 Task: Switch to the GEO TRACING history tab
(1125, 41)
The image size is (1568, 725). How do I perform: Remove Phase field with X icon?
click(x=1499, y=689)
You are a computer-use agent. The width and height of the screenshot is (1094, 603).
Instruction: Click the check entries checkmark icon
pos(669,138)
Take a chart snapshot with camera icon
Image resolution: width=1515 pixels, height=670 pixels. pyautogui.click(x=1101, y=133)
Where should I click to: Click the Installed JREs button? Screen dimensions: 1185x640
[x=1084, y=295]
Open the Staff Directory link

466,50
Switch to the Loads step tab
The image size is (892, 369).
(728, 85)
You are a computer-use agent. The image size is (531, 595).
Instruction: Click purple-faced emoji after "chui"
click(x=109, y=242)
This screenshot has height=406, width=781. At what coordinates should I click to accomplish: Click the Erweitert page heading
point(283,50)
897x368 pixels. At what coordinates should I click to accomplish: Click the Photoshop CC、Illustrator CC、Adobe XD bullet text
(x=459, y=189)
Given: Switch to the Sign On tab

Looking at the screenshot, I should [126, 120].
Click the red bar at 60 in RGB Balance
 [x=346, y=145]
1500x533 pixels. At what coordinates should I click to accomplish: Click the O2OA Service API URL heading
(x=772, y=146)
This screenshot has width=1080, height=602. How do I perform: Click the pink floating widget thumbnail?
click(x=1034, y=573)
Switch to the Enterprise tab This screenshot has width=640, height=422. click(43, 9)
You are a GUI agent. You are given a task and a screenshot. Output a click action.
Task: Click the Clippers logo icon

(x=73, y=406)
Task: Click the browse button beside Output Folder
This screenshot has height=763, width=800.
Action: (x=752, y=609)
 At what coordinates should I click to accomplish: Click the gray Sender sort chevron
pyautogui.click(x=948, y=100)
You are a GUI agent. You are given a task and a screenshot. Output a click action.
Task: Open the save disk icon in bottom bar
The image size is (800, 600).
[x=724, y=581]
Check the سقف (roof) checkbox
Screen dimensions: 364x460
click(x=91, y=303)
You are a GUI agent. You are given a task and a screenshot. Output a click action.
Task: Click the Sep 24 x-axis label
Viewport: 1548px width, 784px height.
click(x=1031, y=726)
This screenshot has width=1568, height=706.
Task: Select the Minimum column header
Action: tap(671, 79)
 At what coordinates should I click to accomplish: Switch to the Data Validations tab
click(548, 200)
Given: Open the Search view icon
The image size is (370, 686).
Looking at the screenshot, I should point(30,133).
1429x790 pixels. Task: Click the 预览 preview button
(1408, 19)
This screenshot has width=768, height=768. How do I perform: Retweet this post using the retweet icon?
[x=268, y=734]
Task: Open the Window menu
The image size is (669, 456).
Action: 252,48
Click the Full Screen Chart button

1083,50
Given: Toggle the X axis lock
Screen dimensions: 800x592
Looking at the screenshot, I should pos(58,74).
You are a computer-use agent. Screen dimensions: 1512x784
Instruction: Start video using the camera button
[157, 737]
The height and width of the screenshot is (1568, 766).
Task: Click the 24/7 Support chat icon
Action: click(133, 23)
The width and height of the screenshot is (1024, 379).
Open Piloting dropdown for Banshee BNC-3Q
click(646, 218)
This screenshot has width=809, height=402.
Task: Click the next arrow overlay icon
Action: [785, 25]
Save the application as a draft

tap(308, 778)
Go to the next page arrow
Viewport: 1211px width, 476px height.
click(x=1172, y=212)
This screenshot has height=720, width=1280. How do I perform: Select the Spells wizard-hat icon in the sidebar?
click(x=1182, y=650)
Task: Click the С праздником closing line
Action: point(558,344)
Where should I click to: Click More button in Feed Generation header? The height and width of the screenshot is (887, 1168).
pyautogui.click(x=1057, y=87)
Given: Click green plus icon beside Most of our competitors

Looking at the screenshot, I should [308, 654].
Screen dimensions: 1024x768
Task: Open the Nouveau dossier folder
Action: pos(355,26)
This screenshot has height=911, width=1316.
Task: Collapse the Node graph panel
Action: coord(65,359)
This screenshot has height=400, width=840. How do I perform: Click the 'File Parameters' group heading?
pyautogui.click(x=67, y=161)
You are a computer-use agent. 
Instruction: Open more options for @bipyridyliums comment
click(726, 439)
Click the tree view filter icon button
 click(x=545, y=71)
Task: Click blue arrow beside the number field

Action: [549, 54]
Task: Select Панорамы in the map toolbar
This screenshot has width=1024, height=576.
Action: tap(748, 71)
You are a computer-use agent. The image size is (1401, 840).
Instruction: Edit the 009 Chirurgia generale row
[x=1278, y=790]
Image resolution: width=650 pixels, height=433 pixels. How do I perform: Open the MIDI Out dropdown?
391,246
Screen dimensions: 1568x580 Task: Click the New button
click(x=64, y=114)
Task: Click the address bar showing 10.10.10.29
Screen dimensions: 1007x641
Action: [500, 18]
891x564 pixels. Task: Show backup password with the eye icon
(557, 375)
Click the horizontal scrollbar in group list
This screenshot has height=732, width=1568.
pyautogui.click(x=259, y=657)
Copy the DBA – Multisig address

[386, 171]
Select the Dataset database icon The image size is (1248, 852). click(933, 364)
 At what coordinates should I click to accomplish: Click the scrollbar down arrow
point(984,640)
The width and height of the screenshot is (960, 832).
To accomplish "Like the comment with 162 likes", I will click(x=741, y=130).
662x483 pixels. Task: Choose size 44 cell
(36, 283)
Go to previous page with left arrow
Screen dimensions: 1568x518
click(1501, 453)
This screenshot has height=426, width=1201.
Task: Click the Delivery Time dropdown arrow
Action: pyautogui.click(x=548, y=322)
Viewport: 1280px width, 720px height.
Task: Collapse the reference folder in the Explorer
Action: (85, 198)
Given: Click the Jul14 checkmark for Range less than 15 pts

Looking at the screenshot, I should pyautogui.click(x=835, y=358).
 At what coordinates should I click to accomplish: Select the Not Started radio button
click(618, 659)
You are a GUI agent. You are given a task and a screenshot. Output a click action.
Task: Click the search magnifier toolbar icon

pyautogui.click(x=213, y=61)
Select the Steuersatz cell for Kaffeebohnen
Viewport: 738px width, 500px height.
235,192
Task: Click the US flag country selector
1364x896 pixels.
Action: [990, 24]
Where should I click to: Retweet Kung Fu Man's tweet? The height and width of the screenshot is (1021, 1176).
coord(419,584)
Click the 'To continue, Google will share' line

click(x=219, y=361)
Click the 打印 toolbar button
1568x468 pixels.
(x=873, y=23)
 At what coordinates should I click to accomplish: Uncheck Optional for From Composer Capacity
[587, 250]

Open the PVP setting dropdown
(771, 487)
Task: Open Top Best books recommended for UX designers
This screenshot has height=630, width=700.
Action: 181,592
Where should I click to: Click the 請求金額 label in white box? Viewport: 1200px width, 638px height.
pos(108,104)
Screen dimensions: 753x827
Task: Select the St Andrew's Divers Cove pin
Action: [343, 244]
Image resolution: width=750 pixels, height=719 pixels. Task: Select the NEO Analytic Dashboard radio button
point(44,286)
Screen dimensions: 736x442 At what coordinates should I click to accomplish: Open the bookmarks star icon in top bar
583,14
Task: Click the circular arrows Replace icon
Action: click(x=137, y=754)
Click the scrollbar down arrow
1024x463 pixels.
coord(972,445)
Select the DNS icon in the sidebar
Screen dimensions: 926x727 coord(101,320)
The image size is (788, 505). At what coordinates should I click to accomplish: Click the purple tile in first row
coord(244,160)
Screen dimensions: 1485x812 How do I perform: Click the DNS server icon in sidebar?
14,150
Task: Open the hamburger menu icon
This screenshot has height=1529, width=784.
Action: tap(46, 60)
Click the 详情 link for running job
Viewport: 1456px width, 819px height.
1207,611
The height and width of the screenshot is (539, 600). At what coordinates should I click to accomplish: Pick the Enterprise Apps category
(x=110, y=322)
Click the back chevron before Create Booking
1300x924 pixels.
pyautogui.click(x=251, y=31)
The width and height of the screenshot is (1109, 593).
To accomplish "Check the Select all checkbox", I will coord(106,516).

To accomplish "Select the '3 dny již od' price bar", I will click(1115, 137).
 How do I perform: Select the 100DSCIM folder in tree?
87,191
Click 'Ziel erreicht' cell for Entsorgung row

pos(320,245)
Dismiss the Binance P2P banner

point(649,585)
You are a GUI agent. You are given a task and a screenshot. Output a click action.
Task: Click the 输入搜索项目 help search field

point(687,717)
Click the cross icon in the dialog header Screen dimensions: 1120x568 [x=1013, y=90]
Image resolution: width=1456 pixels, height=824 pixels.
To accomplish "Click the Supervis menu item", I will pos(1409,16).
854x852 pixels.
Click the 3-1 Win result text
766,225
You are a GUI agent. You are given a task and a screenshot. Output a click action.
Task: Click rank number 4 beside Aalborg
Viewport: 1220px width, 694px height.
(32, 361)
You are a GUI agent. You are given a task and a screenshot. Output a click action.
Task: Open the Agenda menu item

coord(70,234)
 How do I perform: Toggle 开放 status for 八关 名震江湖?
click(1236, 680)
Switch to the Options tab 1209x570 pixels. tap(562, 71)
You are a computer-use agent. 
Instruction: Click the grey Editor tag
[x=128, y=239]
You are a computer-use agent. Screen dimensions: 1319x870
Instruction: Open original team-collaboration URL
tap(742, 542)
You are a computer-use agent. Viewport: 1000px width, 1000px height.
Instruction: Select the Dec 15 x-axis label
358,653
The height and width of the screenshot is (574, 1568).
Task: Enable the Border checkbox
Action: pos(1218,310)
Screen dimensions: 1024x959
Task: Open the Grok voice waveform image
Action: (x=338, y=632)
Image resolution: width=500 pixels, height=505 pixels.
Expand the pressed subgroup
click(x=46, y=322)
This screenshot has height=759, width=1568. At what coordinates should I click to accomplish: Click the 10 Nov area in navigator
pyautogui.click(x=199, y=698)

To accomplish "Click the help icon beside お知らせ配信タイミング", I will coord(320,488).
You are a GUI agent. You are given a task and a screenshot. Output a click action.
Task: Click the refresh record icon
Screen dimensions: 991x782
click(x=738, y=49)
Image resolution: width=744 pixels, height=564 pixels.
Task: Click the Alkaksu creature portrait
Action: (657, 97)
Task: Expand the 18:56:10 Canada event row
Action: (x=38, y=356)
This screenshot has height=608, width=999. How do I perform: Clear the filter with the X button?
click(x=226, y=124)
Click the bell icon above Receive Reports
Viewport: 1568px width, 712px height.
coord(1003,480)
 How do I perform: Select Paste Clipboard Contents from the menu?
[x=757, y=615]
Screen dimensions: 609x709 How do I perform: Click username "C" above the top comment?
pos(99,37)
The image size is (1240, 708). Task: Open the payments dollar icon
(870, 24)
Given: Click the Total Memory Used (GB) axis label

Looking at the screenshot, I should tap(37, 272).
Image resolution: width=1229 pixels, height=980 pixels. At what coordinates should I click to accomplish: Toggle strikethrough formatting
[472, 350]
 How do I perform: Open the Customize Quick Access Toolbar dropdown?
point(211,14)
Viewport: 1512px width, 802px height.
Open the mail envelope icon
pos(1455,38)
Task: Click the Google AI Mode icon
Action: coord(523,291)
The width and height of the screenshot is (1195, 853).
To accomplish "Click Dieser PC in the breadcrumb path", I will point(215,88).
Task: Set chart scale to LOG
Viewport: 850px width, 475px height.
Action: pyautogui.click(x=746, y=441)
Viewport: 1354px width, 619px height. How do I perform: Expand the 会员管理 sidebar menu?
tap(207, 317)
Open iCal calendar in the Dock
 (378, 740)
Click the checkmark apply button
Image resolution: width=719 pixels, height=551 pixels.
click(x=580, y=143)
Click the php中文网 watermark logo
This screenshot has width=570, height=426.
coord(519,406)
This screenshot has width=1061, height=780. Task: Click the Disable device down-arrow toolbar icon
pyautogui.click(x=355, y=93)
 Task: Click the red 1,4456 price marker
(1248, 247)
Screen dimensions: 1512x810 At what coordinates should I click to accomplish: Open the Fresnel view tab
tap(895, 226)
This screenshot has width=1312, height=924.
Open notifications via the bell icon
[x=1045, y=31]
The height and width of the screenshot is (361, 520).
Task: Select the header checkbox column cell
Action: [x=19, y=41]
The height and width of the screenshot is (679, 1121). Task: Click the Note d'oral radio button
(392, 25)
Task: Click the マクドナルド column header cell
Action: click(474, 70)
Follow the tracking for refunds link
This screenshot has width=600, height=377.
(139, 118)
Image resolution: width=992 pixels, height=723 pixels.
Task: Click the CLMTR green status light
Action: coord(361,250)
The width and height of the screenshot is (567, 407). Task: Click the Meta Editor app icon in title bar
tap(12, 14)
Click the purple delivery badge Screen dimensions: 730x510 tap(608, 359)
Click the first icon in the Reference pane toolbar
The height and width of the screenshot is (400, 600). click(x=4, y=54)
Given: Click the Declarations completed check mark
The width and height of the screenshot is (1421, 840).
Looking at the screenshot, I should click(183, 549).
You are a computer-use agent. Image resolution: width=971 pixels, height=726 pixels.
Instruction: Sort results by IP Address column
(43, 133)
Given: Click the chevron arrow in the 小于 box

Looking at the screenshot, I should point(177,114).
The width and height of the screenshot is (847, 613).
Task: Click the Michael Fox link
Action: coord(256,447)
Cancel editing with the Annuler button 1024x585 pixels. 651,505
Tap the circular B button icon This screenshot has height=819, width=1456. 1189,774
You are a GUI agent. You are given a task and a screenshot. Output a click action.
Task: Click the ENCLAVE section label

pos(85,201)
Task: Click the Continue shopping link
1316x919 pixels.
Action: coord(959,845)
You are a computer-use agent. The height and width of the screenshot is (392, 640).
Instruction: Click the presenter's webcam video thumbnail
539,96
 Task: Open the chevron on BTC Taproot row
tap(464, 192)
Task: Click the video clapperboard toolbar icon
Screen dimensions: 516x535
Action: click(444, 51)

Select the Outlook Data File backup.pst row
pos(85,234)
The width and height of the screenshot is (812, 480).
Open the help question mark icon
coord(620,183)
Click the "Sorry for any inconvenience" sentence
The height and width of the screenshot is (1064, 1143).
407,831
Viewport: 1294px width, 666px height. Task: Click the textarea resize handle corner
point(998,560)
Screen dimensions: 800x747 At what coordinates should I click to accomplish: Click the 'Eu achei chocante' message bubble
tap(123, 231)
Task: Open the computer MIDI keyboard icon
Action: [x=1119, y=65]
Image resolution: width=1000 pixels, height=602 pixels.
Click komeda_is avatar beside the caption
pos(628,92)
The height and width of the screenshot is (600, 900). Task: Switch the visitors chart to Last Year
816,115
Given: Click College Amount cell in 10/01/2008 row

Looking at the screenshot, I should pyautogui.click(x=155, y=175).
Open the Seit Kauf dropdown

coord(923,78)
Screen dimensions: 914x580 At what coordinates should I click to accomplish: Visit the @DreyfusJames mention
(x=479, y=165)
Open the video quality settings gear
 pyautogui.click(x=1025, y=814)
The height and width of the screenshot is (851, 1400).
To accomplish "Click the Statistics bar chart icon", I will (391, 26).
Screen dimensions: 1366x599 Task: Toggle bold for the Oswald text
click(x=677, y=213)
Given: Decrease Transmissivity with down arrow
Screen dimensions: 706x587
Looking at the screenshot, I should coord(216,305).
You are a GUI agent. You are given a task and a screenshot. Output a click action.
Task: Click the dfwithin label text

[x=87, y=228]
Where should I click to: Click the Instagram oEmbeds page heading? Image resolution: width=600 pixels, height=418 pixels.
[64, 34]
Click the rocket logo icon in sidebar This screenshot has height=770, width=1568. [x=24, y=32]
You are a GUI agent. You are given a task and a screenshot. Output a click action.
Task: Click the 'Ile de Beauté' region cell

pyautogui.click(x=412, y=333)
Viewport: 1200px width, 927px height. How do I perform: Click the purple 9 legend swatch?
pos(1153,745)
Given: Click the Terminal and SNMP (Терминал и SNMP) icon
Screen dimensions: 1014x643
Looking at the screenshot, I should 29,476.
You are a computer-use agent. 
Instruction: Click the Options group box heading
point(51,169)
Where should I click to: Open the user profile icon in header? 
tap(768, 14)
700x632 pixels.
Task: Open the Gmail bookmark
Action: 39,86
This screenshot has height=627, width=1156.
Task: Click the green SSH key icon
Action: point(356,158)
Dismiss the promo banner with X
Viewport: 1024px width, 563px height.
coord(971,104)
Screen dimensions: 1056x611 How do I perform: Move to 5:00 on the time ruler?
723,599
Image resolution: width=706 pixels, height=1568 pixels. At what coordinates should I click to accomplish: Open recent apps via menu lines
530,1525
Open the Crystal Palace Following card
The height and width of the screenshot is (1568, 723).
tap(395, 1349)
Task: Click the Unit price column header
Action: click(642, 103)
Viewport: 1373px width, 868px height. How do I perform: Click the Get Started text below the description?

◇ ◇ ◇ ◇

■ **Work instructions**:
In the listing above, find the line with "The image size is (370, 686)." and the line with "The width and height of the screenshot is (1024, 379)."; set down exactly those two lines and every line between them, nothing more.

■ **Response for this exercise**:
The image size is (370, 686).
Looking at the screenshot, I should point(30,133).
1429x790 pixels. Task: Click the 预览 preview button
(1408, 19)
This screenshot has width=768, height=768. How do I perform: Retweet this post using the retweet icon?
[x=268, y=734]
Task: Open the Window menu
The image size is (669, 456).
Action: 252,48
Click the Full Screen Chart button

1083,50
Given: Toggle the X axis lock
Screen dimensions: 800x592
Looking at the screenshot, I should pos(58,74).
You are a computer-use agent. Screen dimensions: 1512x784
Instruction: Start video using the camera button
[157, 737]
The height and width of the screenshot is (1568, 766).
Task: Click the 24/7 Support chat icon
Action: click(133, 23)
The width and height of the screenshot is (1024, 379).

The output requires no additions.